:: AIM ::
Reproduce every line from the start of the records through the line containing "Action: click(127, 347)", inclusive, leaving the requests as they are but scaling each coordinate in the answers by 0.5 and rounding to whole numbers, with halves rounded up.

:: EXTRACTED DATA ::
+ + + + + + +

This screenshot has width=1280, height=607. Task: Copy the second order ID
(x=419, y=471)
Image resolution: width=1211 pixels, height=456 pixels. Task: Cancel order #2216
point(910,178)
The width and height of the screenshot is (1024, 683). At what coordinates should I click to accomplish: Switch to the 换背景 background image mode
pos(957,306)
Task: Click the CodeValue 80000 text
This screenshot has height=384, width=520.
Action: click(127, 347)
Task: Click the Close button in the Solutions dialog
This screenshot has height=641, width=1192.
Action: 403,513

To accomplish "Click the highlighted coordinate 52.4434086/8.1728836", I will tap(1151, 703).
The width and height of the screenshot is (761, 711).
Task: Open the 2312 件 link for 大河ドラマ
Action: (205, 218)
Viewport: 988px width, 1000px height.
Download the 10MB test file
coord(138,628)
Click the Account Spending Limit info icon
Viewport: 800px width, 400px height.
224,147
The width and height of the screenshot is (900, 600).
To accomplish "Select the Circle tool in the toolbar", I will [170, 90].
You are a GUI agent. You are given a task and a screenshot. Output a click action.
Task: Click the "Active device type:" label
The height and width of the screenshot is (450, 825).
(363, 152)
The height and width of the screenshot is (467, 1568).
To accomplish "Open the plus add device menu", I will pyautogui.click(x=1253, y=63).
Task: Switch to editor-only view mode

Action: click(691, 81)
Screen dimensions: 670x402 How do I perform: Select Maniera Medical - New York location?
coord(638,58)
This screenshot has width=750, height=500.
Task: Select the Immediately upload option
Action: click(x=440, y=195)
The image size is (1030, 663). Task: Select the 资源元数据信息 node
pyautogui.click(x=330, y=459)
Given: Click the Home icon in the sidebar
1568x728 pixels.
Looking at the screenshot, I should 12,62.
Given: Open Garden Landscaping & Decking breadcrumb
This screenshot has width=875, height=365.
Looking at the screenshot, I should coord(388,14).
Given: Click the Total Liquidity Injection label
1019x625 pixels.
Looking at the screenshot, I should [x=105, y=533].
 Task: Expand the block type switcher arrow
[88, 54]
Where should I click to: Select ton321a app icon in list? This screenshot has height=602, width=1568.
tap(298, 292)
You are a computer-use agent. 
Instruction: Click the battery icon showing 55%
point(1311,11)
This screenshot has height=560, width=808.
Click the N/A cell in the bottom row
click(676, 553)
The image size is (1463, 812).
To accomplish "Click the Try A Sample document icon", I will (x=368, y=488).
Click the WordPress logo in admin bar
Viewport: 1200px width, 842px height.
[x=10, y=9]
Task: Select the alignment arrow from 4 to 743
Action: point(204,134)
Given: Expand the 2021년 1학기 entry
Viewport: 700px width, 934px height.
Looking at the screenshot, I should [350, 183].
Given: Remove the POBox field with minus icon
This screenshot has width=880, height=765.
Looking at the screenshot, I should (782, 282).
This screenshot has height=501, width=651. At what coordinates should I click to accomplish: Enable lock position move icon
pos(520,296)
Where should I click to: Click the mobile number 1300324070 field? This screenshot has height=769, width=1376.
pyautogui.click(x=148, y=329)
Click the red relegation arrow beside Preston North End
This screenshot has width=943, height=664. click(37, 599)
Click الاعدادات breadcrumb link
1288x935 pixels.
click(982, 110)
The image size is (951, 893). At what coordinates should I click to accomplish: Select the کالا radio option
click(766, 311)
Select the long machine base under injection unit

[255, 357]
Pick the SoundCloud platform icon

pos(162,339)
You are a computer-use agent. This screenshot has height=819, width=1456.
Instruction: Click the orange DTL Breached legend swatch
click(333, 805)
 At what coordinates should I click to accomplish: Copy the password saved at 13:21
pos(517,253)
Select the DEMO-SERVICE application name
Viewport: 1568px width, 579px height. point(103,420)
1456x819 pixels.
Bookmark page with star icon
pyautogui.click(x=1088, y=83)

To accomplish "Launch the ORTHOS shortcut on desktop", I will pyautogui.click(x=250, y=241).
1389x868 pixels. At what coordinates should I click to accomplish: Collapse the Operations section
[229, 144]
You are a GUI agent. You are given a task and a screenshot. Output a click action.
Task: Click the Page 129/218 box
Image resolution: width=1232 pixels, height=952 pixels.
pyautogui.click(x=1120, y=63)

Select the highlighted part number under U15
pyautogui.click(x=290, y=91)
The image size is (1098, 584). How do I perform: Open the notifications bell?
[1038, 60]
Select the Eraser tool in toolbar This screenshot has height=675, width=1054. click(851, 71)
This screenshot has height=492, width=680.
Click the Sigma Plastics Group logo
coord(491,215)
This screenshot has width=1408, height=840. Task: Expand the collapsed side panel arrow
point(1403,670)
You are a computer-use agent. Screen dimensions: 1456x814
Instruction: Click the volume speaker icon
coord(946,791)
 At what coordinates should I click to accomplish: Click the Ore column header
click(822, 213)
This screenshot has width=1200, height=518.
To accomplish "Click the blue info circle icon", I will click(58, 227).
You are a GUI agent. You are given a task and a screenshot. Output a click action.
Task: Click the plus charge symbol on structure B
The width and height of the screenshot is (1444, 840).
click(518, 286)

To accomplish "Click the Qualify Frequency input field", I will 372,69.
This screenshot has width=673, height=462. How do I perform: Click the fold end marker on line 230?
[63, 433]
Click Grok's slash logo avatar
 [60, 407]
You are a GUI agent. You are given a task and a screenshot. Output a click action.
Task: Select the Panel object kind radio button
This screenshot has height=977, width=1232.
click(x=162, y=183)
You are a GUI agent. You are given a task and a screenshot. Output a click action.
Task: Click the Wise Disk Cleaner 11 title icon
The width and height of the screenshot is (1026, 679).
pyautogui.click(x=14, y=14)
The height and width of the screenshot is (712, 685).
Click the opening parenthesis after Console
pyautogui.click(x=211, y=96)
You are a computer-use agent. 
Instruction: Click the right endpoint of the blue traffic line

+ + + + + + +

:: TASK RESPONSE ::
This screenshot has width=1280, height=607. Task: Copy the second order ID
(x=210, y=236)
Image resolution: width=1211 pixels, height=456 pixels. Task: Cancel order #2216
point(455,89)
The width and height of the screenshot is (1024, 683). At what coordinates should I click to accomplish: Switch to the 换背景 background image mode
pos(479,153)
Task: Click the CodeValue 80000 text
This screenshot has height=384, width=520.
Action: click(64, 174)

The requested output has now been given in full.